Made by one guy in Oregon.
By Seth Stevenson|Posted Monday, Jan. 2, 2012, at 7:38 AM ET
American mapmaking’s most prestigious honor is the “Best of Show” award at the annual competition of the Cartography and Geographic Information Society. The five most recent winners were all maps designed by large, well-known institutions: National Geographic (three times), the Central Intelligence Agency Cartography Center, and the U.S. Census Bureau. But earlier this year, the 38
th annual Best of Show award went to a map created by Imus Geographics—which is basically one dude named David Imus working in a farmhouse outside Eugene, Ore.
At first glance, Imus’ “
The Essential Geography of the United States of America” may look like any other U.S. wall map. It’s about 4 feet by 3 feet. It uses a standard, two-dimensional
conic projection. It has place names. Political boundaries. Lakes, rivers, highways.

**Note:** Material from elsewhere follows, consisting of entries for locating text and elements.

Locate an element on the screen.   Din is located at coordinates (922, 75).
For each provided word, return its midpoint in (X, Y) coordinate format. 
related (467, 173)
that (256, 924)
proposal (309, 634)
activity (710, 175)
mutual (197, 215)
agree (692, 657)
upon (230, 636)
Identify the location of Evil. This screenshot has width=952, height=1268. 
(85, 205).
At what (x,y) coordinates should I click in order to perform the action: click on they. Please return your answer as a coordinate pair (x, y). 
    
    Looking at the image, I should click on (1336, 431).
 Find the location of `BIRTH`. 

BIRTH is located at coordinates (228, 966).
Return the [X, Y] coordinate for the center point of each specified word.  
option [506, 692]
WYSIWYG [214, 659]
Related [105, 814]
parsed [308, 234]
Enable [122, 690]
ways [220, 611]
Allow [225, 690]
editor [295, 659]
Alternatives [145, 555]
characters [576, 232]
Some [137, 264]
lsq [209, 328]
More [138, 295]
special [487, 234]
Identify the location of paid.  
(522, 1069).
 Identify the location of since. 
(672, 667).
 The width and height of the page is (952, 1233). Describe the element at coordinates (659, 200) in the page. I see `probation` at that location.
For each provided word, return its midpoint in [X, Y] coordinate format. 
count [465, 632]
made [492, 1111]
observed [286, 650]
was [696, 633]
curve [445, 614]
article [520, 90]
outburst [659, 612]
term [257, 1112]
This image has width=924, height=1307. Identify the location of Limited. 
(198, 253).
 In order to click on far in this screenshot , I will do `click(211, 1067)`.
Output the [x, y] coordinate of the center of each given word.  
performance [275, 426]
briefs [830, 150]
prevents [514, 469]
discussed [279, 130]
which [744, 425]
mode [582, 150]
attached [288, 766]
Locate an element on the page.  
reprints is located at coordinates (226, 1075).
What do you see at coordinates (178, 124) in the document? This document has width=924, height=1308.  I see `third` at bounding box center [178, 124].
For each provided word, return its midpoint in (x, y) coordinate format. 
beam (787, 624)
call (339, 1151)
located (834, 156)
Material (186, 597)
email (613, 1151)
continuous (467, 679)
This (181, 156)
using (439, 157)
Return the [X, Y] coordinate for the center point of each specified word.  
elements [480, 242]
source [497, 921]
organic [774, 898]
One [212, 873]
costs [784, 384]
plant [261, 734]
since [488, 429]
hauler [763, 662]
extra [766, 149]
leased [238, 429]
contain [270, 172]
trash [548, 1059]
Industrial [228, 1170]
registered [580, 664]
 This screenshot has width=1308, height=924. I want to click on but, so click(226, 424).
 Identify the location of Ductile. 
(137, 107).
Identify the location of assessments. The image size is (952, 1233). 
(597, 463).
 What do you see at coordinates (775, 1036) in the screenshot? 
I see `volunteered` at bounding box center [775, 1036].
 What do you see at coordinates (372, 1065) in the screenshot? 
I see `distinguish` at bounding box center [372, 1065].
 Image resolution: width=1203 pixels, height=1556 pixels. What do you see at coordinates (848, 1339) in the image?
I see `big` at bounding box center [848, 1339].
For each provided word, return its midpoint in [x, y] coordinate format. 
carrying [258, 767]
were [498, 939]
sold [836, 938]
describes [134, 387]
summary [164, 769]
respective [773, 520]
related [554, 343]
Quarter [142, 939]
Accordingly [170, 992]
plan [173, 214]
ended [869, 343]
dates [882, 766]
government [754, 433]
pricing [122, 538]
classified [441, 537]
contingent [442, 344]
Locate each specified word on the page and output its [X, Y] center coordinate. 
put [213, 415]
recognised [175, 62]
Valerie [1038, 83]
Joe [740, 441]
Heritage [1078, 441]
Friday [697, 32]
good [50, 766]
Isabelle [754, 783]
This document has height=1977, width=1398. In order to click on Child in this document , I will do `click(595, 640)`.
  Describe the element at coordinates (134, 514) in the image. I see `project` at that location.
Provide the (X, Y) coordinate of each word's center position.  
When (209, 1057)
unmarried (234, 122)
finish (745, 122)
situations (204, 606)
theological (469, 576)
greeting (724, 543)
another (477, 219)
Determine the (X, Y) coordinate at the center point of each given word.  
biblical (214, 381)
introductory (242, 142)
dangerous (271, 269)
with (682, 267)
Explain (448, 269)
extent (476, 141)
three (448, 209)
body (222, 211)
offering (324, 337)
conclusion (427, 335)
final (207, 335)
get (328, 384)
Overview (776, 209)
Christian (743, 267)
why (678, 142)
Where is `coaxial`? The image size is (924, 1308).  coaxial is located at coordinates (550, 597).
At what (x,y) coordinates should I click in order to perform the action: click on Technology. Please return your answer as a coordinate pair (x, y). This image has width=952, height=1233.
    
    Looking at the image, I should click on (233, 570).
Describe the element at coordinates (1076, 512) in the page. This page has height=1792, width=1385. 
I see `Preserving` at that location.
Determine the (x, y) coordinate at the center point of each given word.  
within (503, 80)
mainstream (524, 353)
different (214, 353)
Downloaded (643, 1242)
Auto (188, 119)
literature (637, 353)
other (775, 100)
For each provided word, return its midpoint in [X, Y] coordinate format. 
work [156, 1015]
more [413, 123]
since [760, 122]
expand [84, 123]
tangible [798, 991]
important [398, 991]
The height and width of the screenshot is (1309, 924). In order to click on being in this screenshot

Imus map of the United States.
So what makes this map different from the Rand McNally version you can buy at a bookstore? Or from the dusty National Geographic pull-down mounted in your child’s elementary school classroom? Can one paper wall map really outshine all others—so definitively that it becomes award-worthy?
I’m here to tell you it can. This is a masterful map. And the secret is in its careful attention to design.
These days, almost all the data cartographers use is provided by the government and is freely available in the public domain. Anybody can download databases of highways, airports, and cities, and then slap a crude map together with the aid of a
plotter. What separates a great map from a terrible one is choosing which data to use and how best to present it.